本発明が提供する筒内状態モニタリング装置の第2の態様によれば、モニタリング装置は、点火位置の近傍に配置された光センサを備え、光センサによって筒内の予め定義されている検出領域の火炎自発光を取り込む。そして、光センサにより取り込まれる火炎自発光から第1及び第2の特定の化学発光を分離し、各特定化学発光の発光強度を時系列に算出する。そして、第1或いは第2の特定化学発光の発光強度の時系列変化から検出領域を火炎が伝播した期間を特定する。さらに、モニタリング装置は、第1の特定化学発光と第2の特定化学発光の発光強度比を時系列に算出し、発光強度比の時系列データと火炎の伝播期間とから検出領域の各位置における発光強度比を特定する。

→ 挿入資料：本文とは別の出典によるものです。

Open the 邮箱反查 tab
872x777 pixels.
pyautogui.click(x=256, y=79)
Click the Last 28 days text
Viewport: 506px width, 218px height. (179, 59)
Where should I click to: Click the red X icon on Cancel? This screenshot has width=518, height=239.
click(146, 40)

本態様によれば、先の態様と同じく、内燃機関に直接取り付けるセンサは、点火位置の近傍に配置される光センサのみで良い。このため、コスト的に有利だけでなく、実車に搭載することも容易である。本態様においても光センサは光ファイバを束で備えることができる。その場合、複数の検出領域が点火位置を中心にして周方向に放射状に定義され、各検出領域に1又は複数の光ファイバが割り当てられていることが好ましい。光センサは点火プラグと一体化することもできる。点火プラグ一体型の光センサによれば、モニタリング装置の実車への搭載性はさらに向上する。また、光センサを点火プラグ一体型とすることで、既存の内燃機関にモニタリング装置を取り付け、外付けの診断装置としてモニタリング装置を用いることも可能となる。

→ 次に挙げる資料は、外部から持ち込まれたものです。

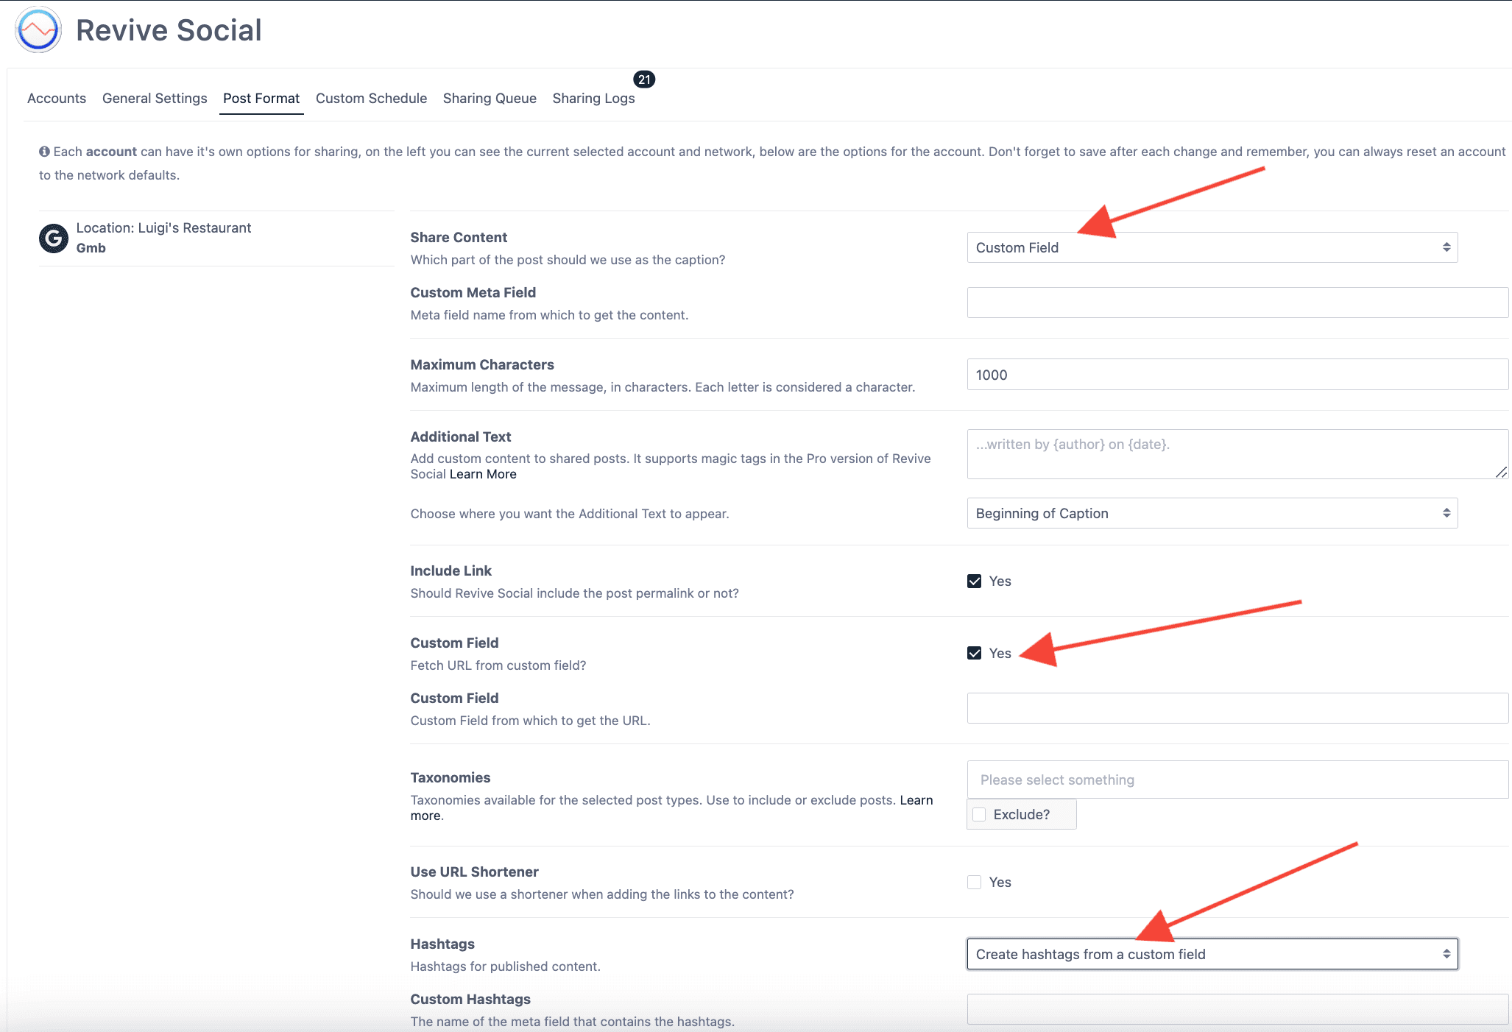Open the Share Content dropdown

(1212, 248)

また、本態様によれば、火花点火式内燃機関の筒内状態として筒内の燃焼時の空燃比分布を把握することができる。モニタリング装置によって算出される検出領域の各位置における発光強度比は、燃焼時の空燃比との間で相関を有しているからである。また、本態様によれば、2種類の特定化学発光の発光強度の比をとることで、各特定化学発光の発光強度の時系列データに含まれるノイズの影響を低減することができる。したがって、本態様によれば、筒内の燃焼時の空燃比分布をより正確に把握することができる。なお、本態様においては、火炎面である反応帯における2種類の化学発光を第1及び第2の特定化学発光として分離することが好ましい。具体的には、CHラジカルの発光とCラジカルの発光である。算出する発光強度比は、CHラジカルの発光強度に対するCラジカルの発光強度の比でもよく、また、Cラジカルの発光強度に対するCHラジカルの発光強度の比でもよい。

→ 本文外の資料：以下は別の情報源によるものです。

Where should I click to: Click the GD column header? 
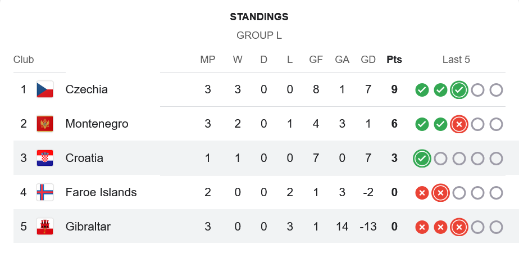click(x=368, y=60)
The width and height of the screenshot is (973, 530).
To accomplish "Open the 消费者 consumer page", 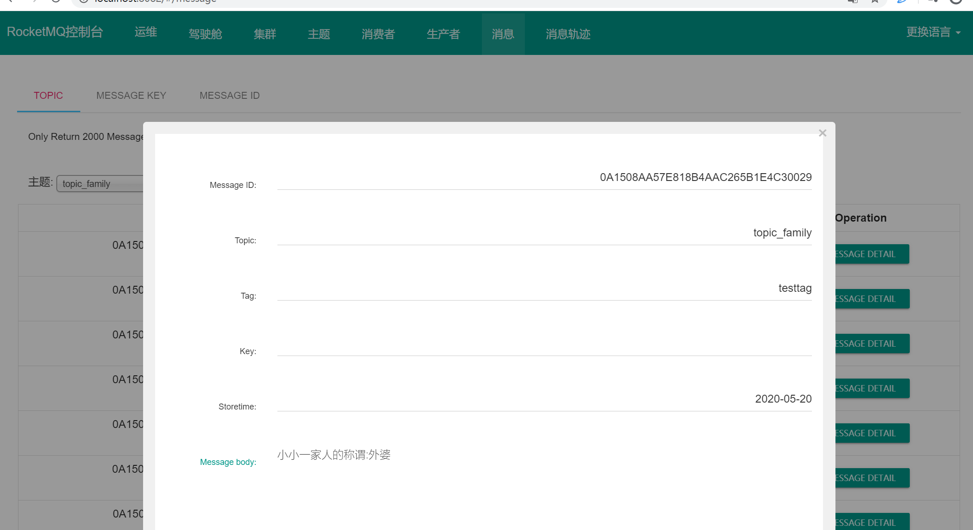I will (x=378, y=34).

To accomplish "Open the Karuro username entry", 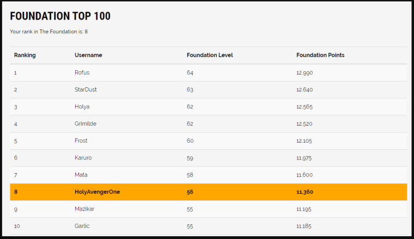I will (x=83, y=158).
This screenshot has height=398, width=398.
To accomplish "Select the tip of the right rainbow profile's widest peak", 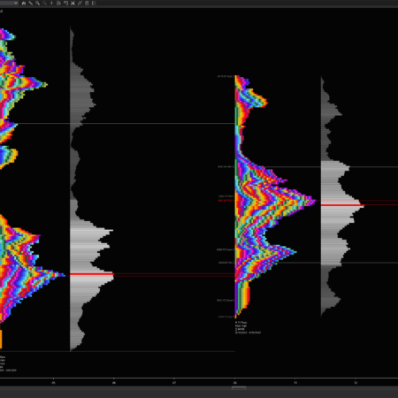I will coord(315,202).
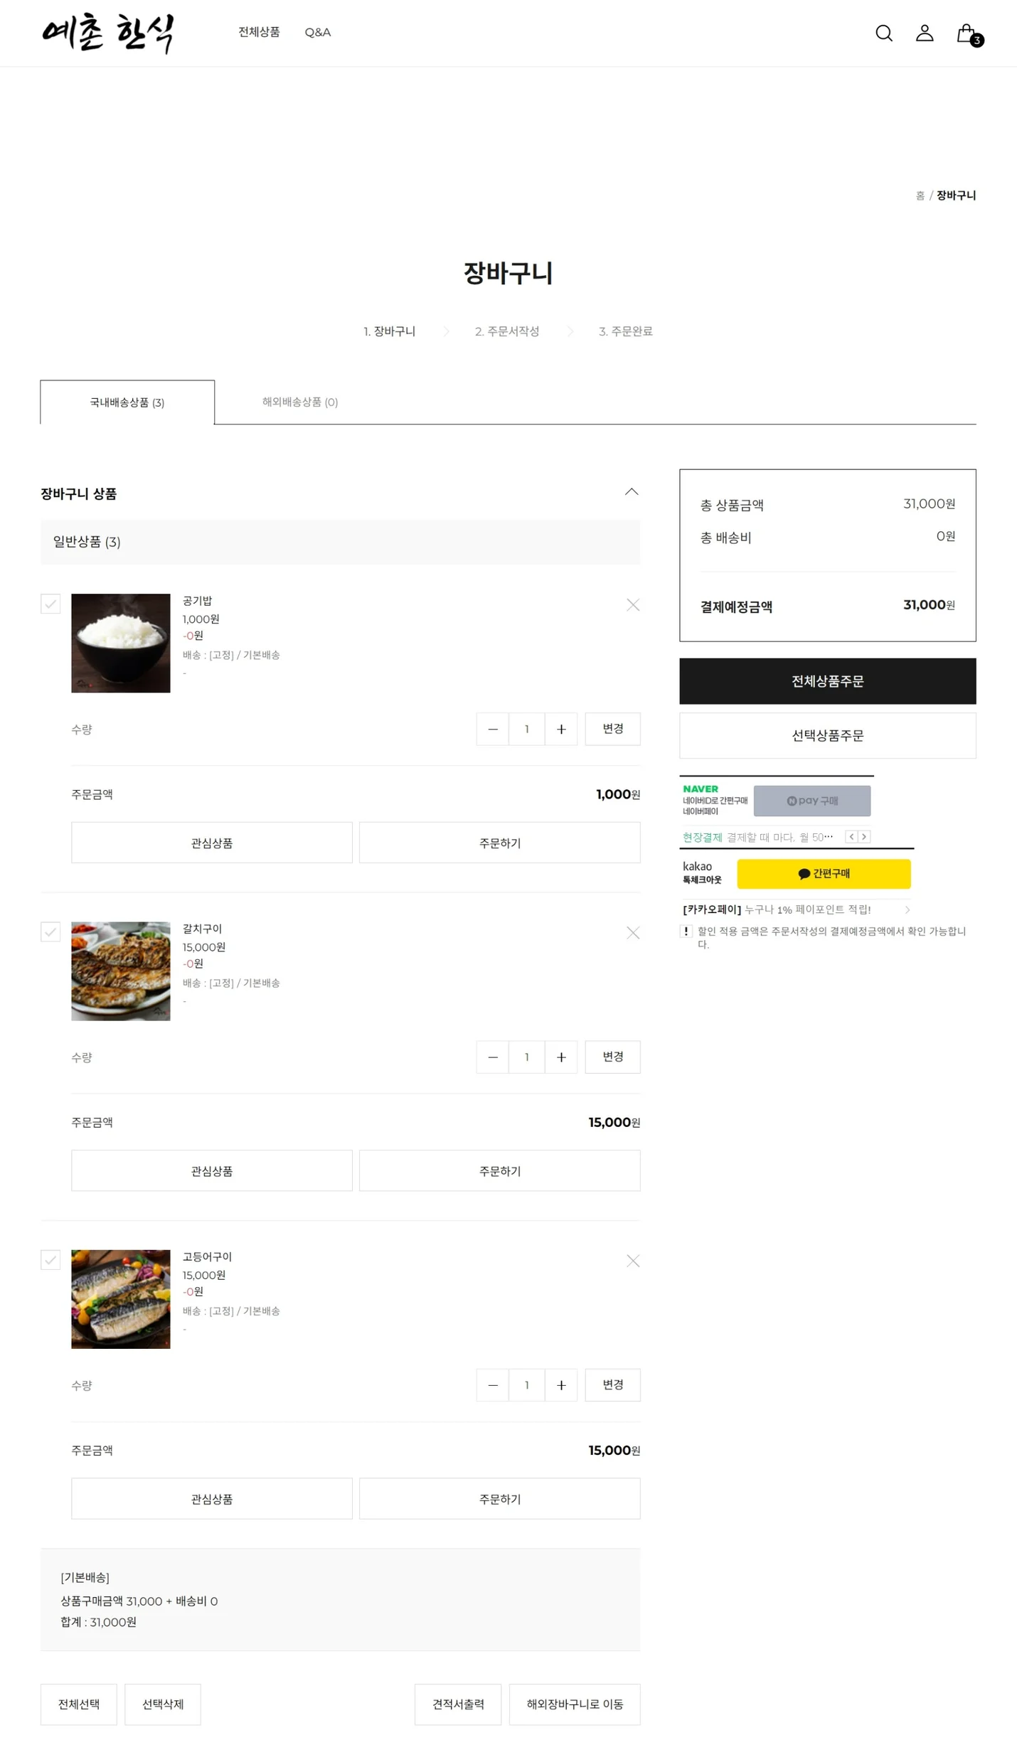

本態様においては、上記の発光強度比を燃焼時の空燃比に関連付けるデータベースをモニタリング装置に記憶させておくこともできる。そのようなデータベースを有することにより、発光強度比の時系列データを空燃比の時系列データに変換することが可能となる。空燃比の時系列データが得られれば、それと火炎の伝播期間とから検出領域内の空燃比分布を特定することが可能となる。好ましくは、モニタリング装置に画像表示装置を備え、検出領域内の空燃比分布を2次元のイメージで表示する。このようなイメージ表示機能をモニタリング装置に持たせることで、内燃機関の試験・開発或いは診断におけるモニタリング装置の実用性がさらに向上する。
本発明が提供する筒内状態モニタリング装置の第3の態様によれば、モニタリング装置は、点火プラグと一体化された光ファイバの束を備える光センサを有する。点火プラグを中心にして複数の検出領域が周方向に放射状に定義され、そのそれぞれに1又は複数の光ファイバが割り当てられている。モニタリング装置は、各光ファイバにより取り込まれる火炎自発光から特定の化学発光を分離し、検出領域毎に特定化学発光の発光強度を時系列に算出する。そして、各検出領域における特定化学発光の発光強度の時系列変化から各検出領域を火炎が伝播した期間を特定し、各検出領域における火炎の伝播期間から各検出領域における火炎の伝播速度を算出する。
本態様によれば、火花点火式内燃機関の筒内状態として、点火プラグを中心にして周方向に放射状に定義された複数の検出領域における火炎の伝播速度をモニタリングすることができる。すなわち、筒内の火炎の伝播状態をモニタリングすることができる。また、光センサは点火プラグと一体化されているので、モニタリング装置の実車への搭載性は高く、さらには、既存の内燃機関にモニタリング装置を取り付けて外付けの診断装置として用いることもできる。
本態様において火炎自発光から分離する特定化学発光として好ましいのは、火炎面を形成する反応帯における化学発光、例えば、CHラジカルの発光やCラジカルの発光である。また、反応帯と隣り合う予熱帯における化学発光、例えば、HCHOラジカルの発光も特定化学発光として用いることができる。
火炎の伝播速度の算出にあたっては、簡易的には、火炎の伝播速度を一定と仮定し、その一定の値を火炎の伝播期間から算出することができる。また、火炎の伝播速度を所定の近似式で定義し、その近似式に含まれる係数の値を火炎の伝播期間から算出するようにしてもよい。近似式は、燃焼の物理モデルから得られる式でも良く、また、統計的に得られた式でもよい。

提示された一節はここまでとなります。